◆ **SELECTION**
______

# my ac compressor blew



## nikedo420 (Nov 10, 2007)

The bearings on the ac compressor busted yesterday. I need help and opinons. The dealership wants over 1000 for just the parts. I can get a reman compressor for 379 and the orfice tube for 20 from checkers. I can't get any parts from napa or autozone though. And I would have to get the recieve r driver from the dealership which is about 125 to 200. Does anyone have any help for me on what to do? I need ac I live in arizona!


----------



## HP11 (Apr 11, 2009)

I'm a licensed AC tech. My advice would be as follows: If only the bearings went out you really wouldn't have to replace the ofifice tube and rec./drier. I know they always say that but as long as threre was no catastrophic failure within the refrigeration system you should only have to have the bearings replaced. I'd find an AC shop and see if they'd just replace the compressor bearings. All you'd be paying for is the bearings, the labor to change them and a recharge.


----------



## gtogooch (Dec 12, 2009)

My AC compressor did the exact same thing. I was going to try and just replace the bearings by pulling off the pulley and then pressing it back on, but it is looking like I will have to pull the compressor the change them out. I found some refurbed compressors on ebay for around 225, might as well replace the whole thing while I have it out.


----------



## Lautinjr (Mar 27, 2010)

Call 1-800-radiator they carry AC kits. I believe the kit for my GTO was 375 included the New compressor, drier, Orfice Tube, seals, flush, and Pag Oil. Not sure if there is one in your area but worth a call.



> I'm a licensed AC tech. My advice would be as follows: If only the bearings went out you really wouldn't have to replace the ofifice tube and rec./drier. I know they always say that but as long as threre was no catastrophic failure within the refrigeration system you should only have to have the bearings replaced. I'd find an AC shop and see if they'd just replace the compressor bearings. All you'd be paying for is the bearings, the labor to change them and a recharge.

______

Repeat the whole forum thread about the blown AC compressor word for word. The rows are not needed.

[Records about locating elements on screens]

______

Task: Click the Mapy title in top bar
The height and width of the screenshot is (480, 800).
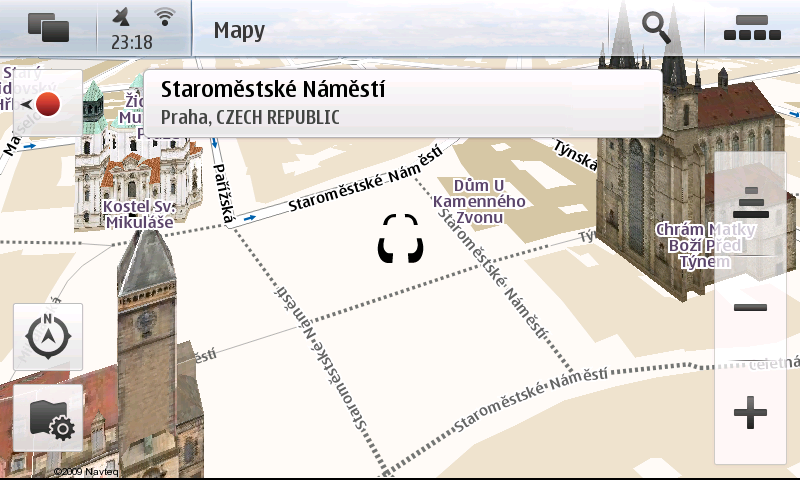Action: [x=239, y=30]
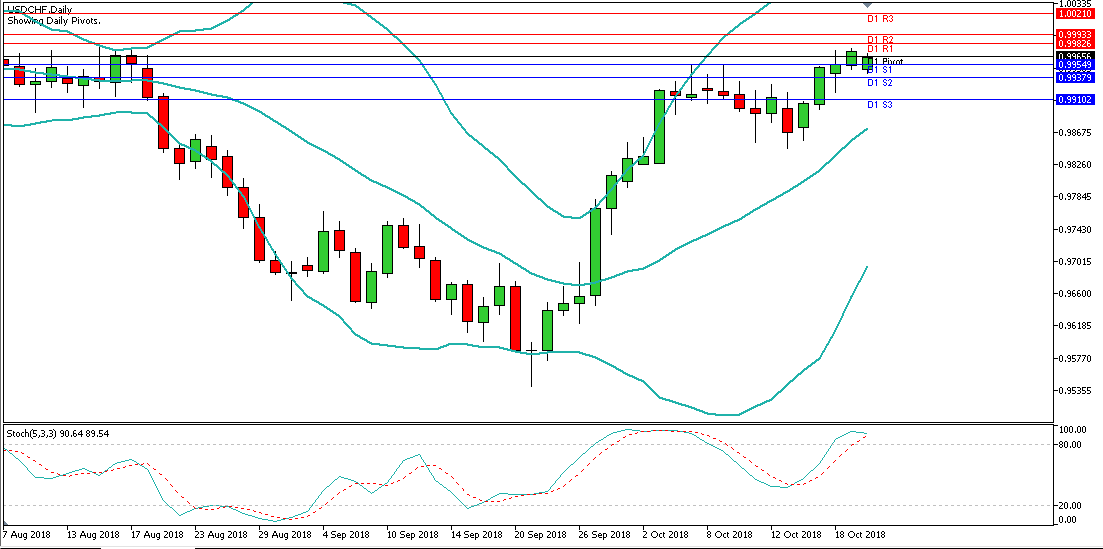Viewport: 1103px width, 549px height.
Task: Select the blue 0.99102 price tag
Action: tap(1077, 100)
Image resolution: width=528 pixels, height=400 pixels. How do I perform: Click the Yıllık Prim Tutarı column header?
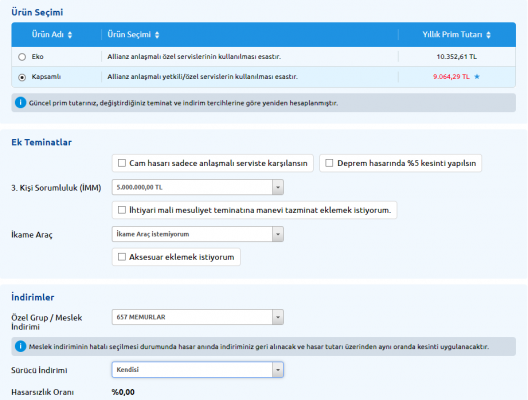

______

◆ **ANSWER TO THIS EXERCISE**
# my ac compressor blew



## nikedo420 (Nov 10, 2007)

The bearings on the ac compressor busted yesterday. I need help and opinons. The dealership wants over 1000 for just the parts. I can get a reman compressor for 379 and the orfice tube for 20 from checkers. I can't get any parts from napa or autozone though. And I would have to get the recieve r driver from the dealership which is about 125 to 200. Does anyone have any help for me on what to do? I need ac I live in arizona!


----------



## HP11 (Apr 11, 2009)

I'm a licensed AC tech. My advice would be as follows: If only the bearings went out you really wouldn't have to replace the ofifice tube and rec./drier. I know they always say that but as long as threre was no catastrophic failure within the refrigeration system you should only have to have the bearings replaced. I'd find an AC shop and see if they'd just replace the compressor bearings. All you'd be paying for is the bearings, the labor to change them and a recharge.


----------



## gtogooch (Dec 12, 2009)

My AC compressor did the exact same thing. I was going to try and just replace the bearings by pulling off the pulley and then pressing it back on, but it is looking like I will have to pull the compressor the change them out. I found some refurbed compressors on ebay for around 225, might as well replace the whole thing while I have it out.


----------



## Lautinjr (Mar 27, 2010)

Call 1-800-radiator they carry AC kits. I believe the kit for my GTO was 375 included the New compressor, drier, Orfice Tube, seals, flush, and Pag Oil. Not sure if there is one in your area but worth a call.



> I'm a licensed AC tech. My advice would be as follows: If only the bearings went out you really wouldn't have to replace the ofifice tube and rec./drier. I know they always say that but as long as threre was no catastrophic failure within the refrigeration system you should only have to have the bearings replaced. I'd find an AC shop and see if they'd just replace the compressor bearings. All you'd be paying for is the bearings, the labor to change them and a recharge.